For older children, these conversations may be more open. Especially when the child receives pocket money. Parents may be forced to reduce their child's money. Nobody likes situations where privileges are taken away from him. Your child will certainly not be happy about this. Can react with feelings of harm. That is why it is important to discuss the real possibilities of parents with the child. It is worth informing the child that the reduction of privileges applies to each family member and this is not a punishment, but a temporary situation requiring changes to be made to improve it.

How to report if a parent has lost his job? Should the child know this? How to ensure a sense of security?
A parent who has lost his job can react to this aggravating life event either with the relief of the fact that he is finally saying goodbye to his disliked employer, or enormous stress and anxiety about his further functioning on the labor market and fears about the material existence of the family. It is important that such a person receives support and understanding from loved ones. Sometimes the atmosphere at home deteriorates significantly. There are conflicts. Children often find out that a parent lost their jobs by accident. It is important to verify how the child understands this situation. Explain and calm the child's fears. A person undertaking a conversation with a child does not have to be a parent experiencing a loss - it can be too difficult due to the intensity of emotions they experience. Definitely it can be done by another person close to your child.

It is clear that parents / parents who lose their jobs can be upset, depressed, sad. Should they hide their emotions so as not to burden the children with their problems, or rather admit it out loud?

It is very difficult to hide strong emotions from people with whom we often spend time and who know us well. Therefore, a better solution is to admit these emotions. With children, however, you must remember to use the arguments available to the child's own experiences with difficult emotions and emphasize that these are transient states that the parent will cope with. Sometimes a better solution is to have a parent talk to a child who is not directly affected by the problem. Certainly this conversation is not easy and skilful (calm, factual, adapted to the child's abilities) its conducting may go beyond the possibilities of a parent experiencing job loss due to strong emotions that he experiences.

Since when do you think children should have their own money? Can teenagers in crisis situation take their pocket money or limit their pleasures? How do you do this so that you do not face resistance?

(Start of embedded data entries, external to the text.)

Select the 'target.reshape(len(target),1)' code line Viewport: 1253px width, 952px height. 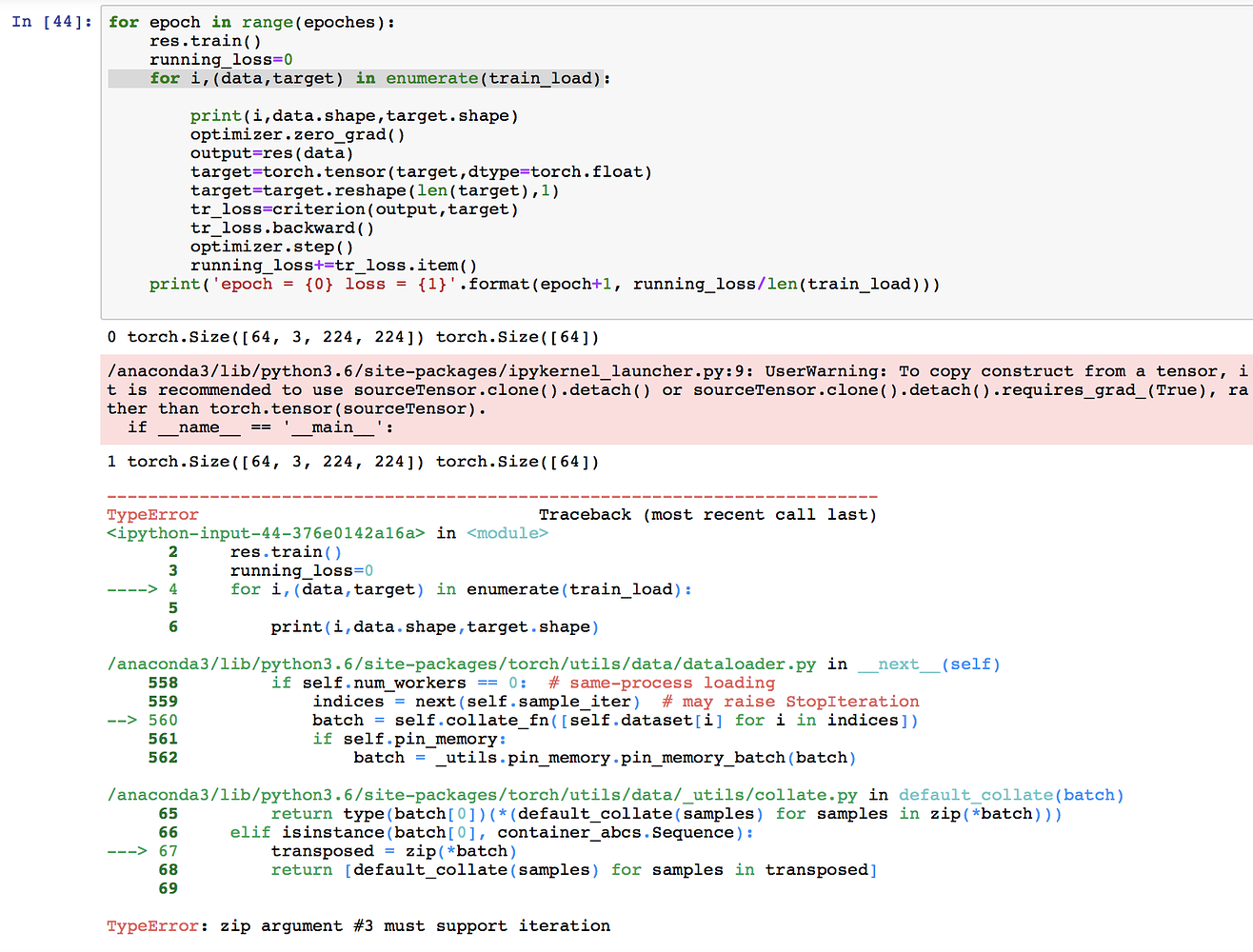[x=374, y=190]
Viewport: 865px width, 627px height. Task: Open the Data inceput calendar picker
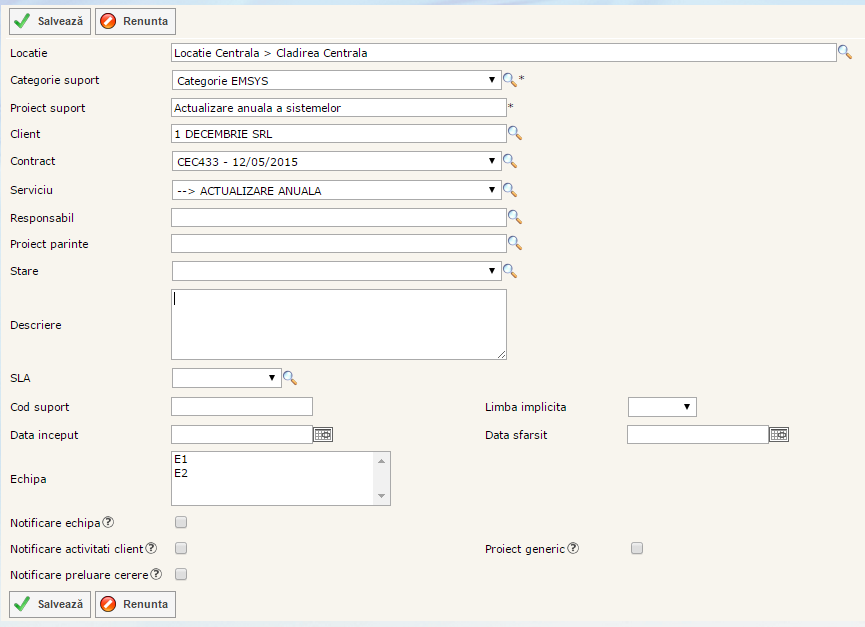click(323, 434)
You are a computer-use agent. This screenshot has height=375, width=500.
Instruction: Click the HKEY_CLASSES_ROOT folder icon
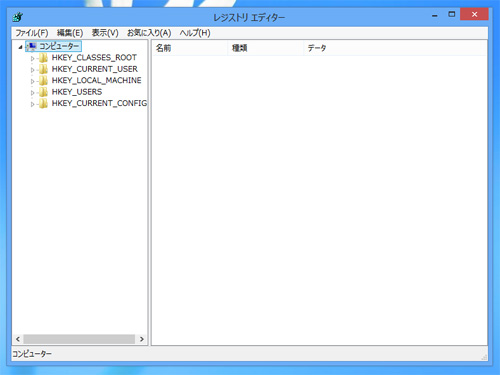click(x=43, y=58)
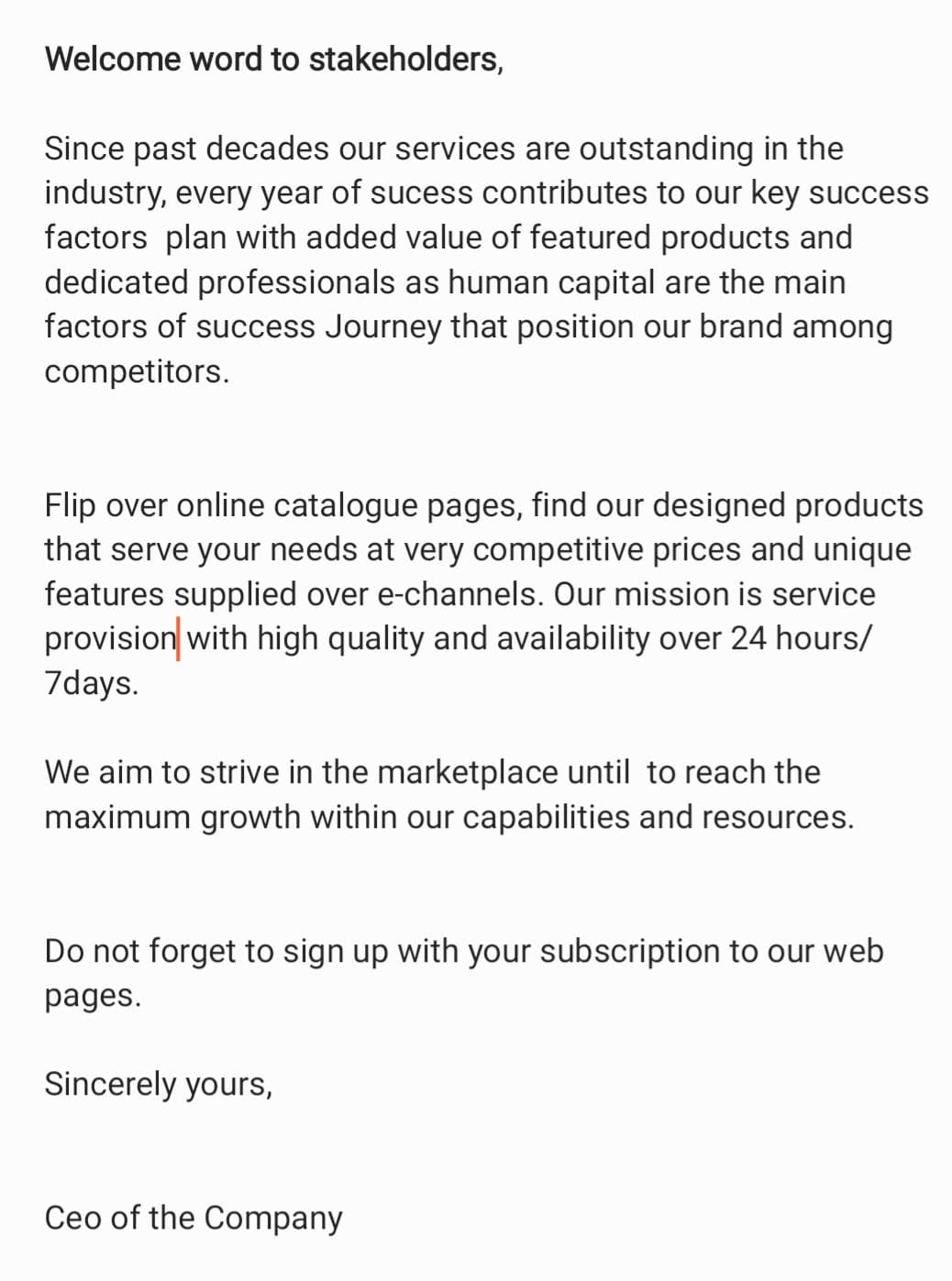Click the word "professionals"

(x=297, y=282)
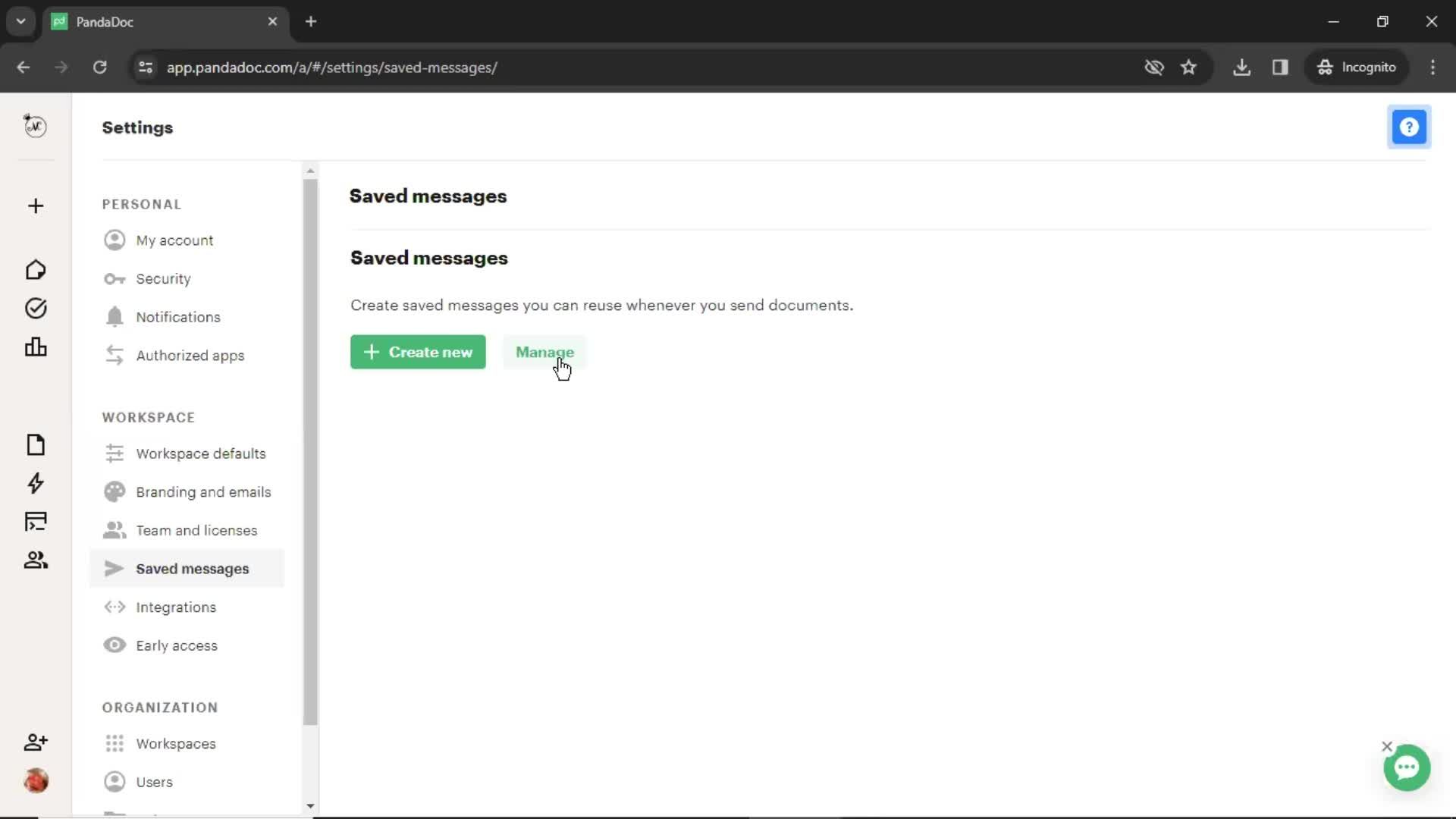Expand the Organization section header
Image resolution: width=1456 pixels, height=819 pixels.
coord(160,708)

The decision to give pocket money to children should be part of a program of raising a child for rational financial management. For this reason, parents should themselves assess whether their child is ready for it. It is a good idea to teach children to save small money in a piggy bank - in this sense, a child can have their own money from pre-school. Investing capital from "mumps" should, however, be done under the control of adults. Small children are happy to spend money on sweets and toys.
Pocket money regularly paid to older children is a privilege that parents should think carefully about. It is worth determining with the child: pocket height; rules for withdrawing money; the scope of expenses that the child pays for himself, e.g. cinema, public transport tickets, and situations in which a pocket parent may suspend for various reasons, e.g. deterioration of the child's school performance. It can be clearly said here that in the event of deterioration of the financial situation of parents, pocket money will be reduced or suspended.

Where to look for help when, as a result of a serious financial situation, parents fall into depression and are unable to look after their children well? What should especially alert us in this respect?

Parents experiencing this type of difficulty may consider consulting a psychiatrist or clinical psychologist if they feel the situation is overwhelming. Talking to a psychologist can help relieve stress and find balance, which can be useful in overcoming problems. You can get free help at mental health clinics.